Atop the low knoll, Hord joined the huddle of commanders and radiomen. Lieutenant Colonel Dowd quickly sketched out a counterattack scheme. B Company was to secure the Hot Dog and the Battalion CP. C Company was to sweep the several hundred meters south into that tree line island; it was dense with thickets of bamboo and elephant grass, beaten-down hootches, and old trails, and it seemed the likeliest place for the NVA to have retreated to. D Company was to stand by to reinforce C Company.
By 0900, Charlie 1/7 stepped off in the attack.
The men moved with two platoons on line, one platoon back, and with Lieutenant Hord’s command group twenty meters back in the seam between the two lead platoons. They had barely reached the paddy when the far tree line erupted into an absolute roar of sustained, concentrated fire. At first, most of it was too high or too low, and the Marines pressed on. Then the whole tempo increased as the air cracked with close AK rounds and dust kicked up in the paddy. Grunts collapsed as they ran for cover. Hord was on the horn, his radiomen trotting alongside, urging on the platoons fifty more yards to the cover of a large dike.

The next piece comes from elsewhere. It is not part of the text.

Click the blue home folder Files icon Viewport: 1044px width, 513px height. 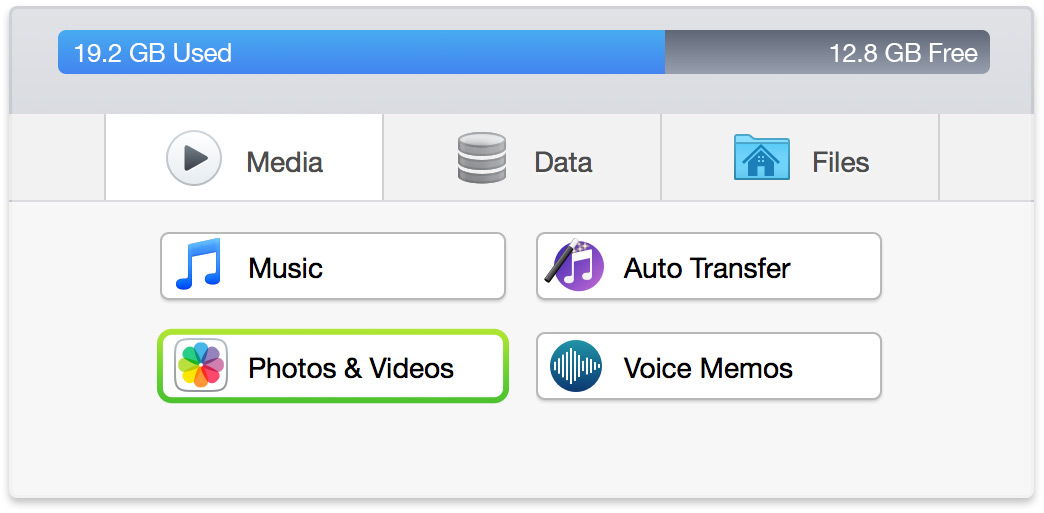tap(761, 159)
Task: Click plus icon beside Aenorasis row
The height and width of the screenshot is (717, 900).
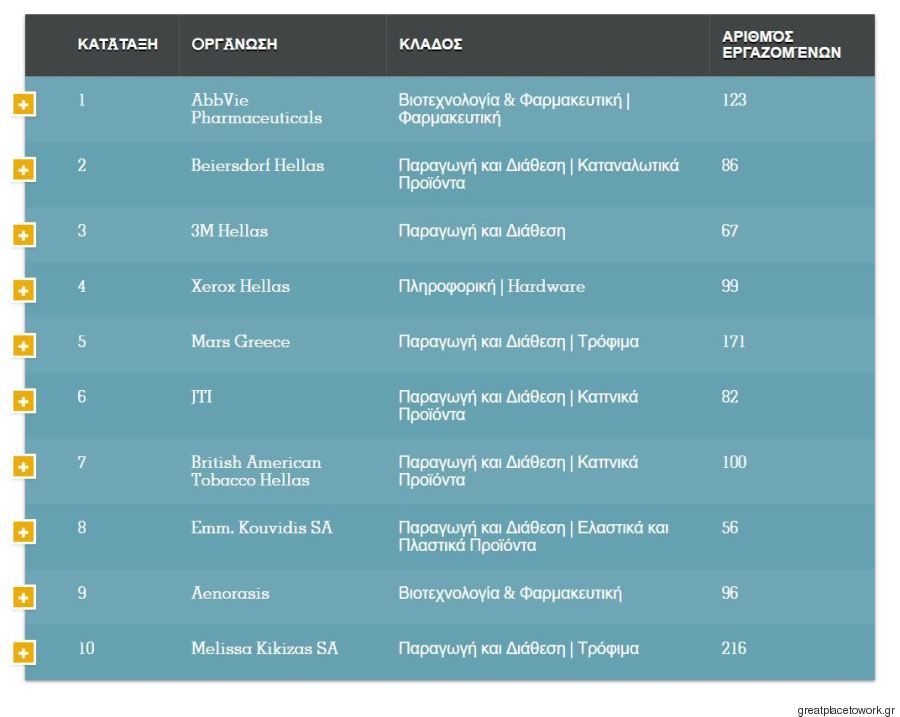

Hord too was jogging for it in a crouch—seconds seeming like hours—when his company radioman abruptly collapsed. He was dragged up to the high dike, an AK round in his chest. Lieutenant Hord crouched beside him, helping get the radio off and shouldering it himself. The radioman was scared but composed, talking with Hord as a corpsman taped a compress bandage over the sucking hole. He was an Irish kid from New York and he mumbled, “I guess I just bought my ticket home.”
“Yeah, you sure did. Take it easy.”
But the air was already escaping from his lungs, his breathing labored, his lips turning blue. The radioman was dying.